REQUIRED WORK:
1. Translate this sentence from the commentary on bullying below into Spanish: "As the ancient Roman saying goes, if you want peace, prepare for war."
2. Reproduce the commentary on bullying word for word, starting with "Even the CNN" and going on through "little else does.".

SUPPLIED TEXT:

Even the CNN crew grasps this basic truism. After the commercial break, host Lemon noted that “everyone in the studio, about seven people, agreed that the best way to handle bullies was to fight back, to stick up for yourself.” (After the show I chatted with a female crewmember at the CNN Hollywood studio who also agreed.) He told of his own experience being bullied as a child, and said his father taught him to deal with it by commanding Lemon to fight back. That seemed to work for Lemon, as it does for pretty much everyone. Anyone – myself included – who has ever decided to physically stand up to bullies knows that that works and very little else does.

In my contribution to the discussion, I agreed with the mayor and asserted the necessity for kids to be emotionally, psychologically, and physically prepared by adults to deal with bullies themselves, and that preparation includes the use of defensive violence. But Mark O’Mara, like Robbins, rejected this notion. “There are more appropriate ways to handle violence.” Neither he nor Robbins mentioned what any of those appropriate solutions are. Robbins simply insisted, in her closing remarks, that educators must handle bullying, which she was quick to blame on parents: “Kids that bully are taught how to bully, typically at home,” she asserted. So her stance was that parents are part of the problem, therefore the schools must step in and protect our children for us (or is it from us?).

That is the solution of progressives (who have elevated political bullying to an art form): Let the state protect you. Don’t fight back, don’t defend yourself, because all violence is equally bad. Their refusal to acknowledge that self-defense is morally justifiable violence leads to such ludicrous zero tolerance extremes as suspending kids from school for pointing index fingers like gun barrels. The result is that American children are molded into risk-averse, helpless pacifists that, not coincidentally, can be easily controlled by the state. This will do nothing to stop bullying; it will actually exacerbate it.

Councilwoman Gurrola’s plan, for example, to establish off-campus “safe zones” for teens being bullied after school sends the message to bullies that they have won, that instead of the perpetrators being confronted and put in their place, their victims will simply retreat to a safe haven to huddle together in fear. It sends the message that the territory beyond those boundaries belongs to the bullies. It sends the message that we don’t have to grow up because the state is our protective father figure. If you want to see the real-world results of this kind of defeatist thinking, look to Europe, where Islamic bullies expand their sharia zones unchallenged by impotent authorities and largely unarmed citizens.

As the ancient Roman saying goes, if you want peace, prepare for war. If you don’t want the bullies –schoolyard punks, progressive radicals or government despots – to win, teach your children to fight back.

DATA LINES:

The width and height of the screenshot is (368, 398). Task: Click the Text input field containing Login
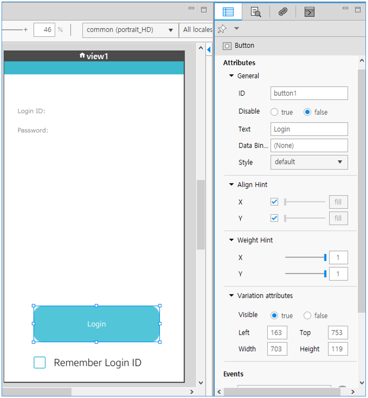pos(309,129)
...
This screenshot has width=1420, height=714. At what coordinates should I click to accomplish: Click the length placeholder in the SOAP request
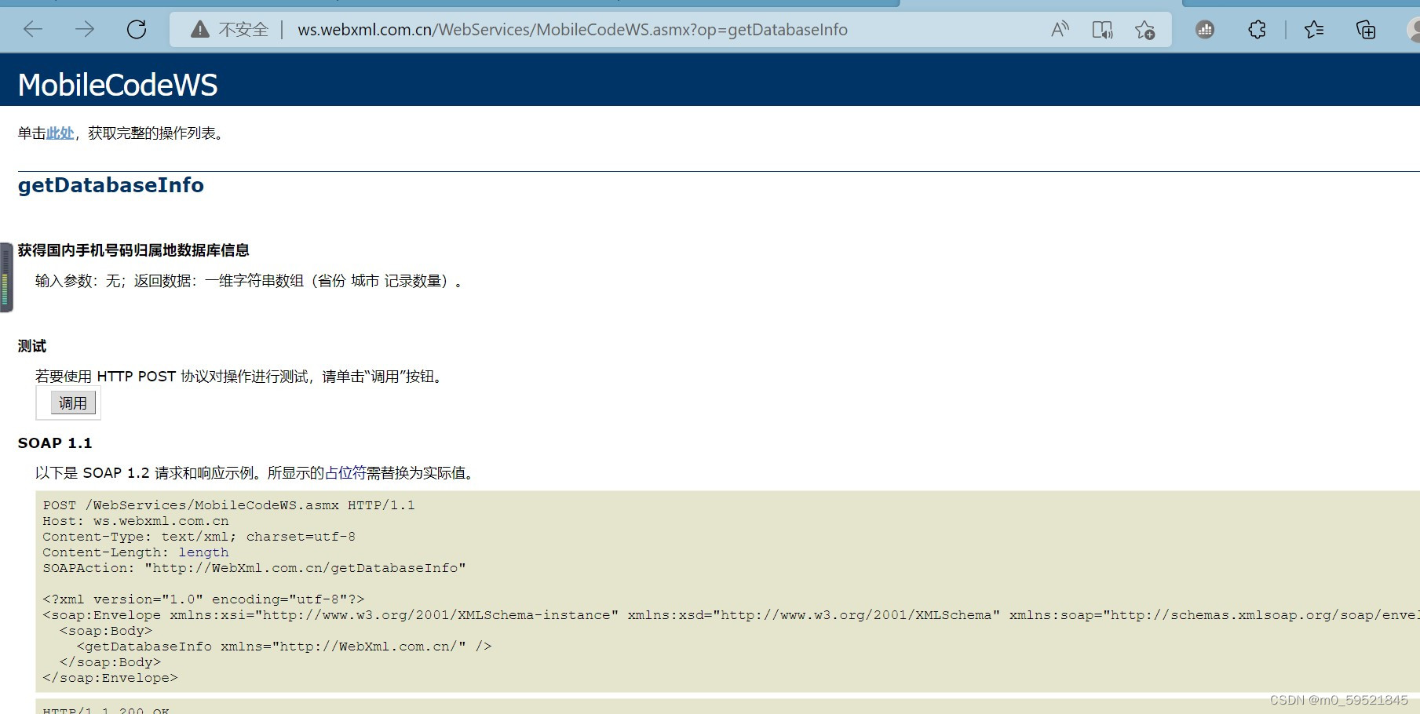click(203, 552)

WRITTEN ANSWERS:
1. Como dice el antiguo refrán romano, si quieres la paz, prepárate para la guerra.

2.
Even the CNN crew grasps this basic truism. After the commercial break, host Lemon noted that “everyone in the studio, about seven people, agreed that the best way to handle bullies was to fight back, to stick up for yourself.” (After the show I chatted with a female crewmember at the CNN Hollywood studio who also agreed.) He told of his own experience being bullied as a child, and said his father taught him to deal with it by commanding Lemon to fight back. That seemed to work for Lemon, as it does for pretty much everyone. Anyone – myself included – who has ever decided to physically stand up to bullies knows that that works and very little else does.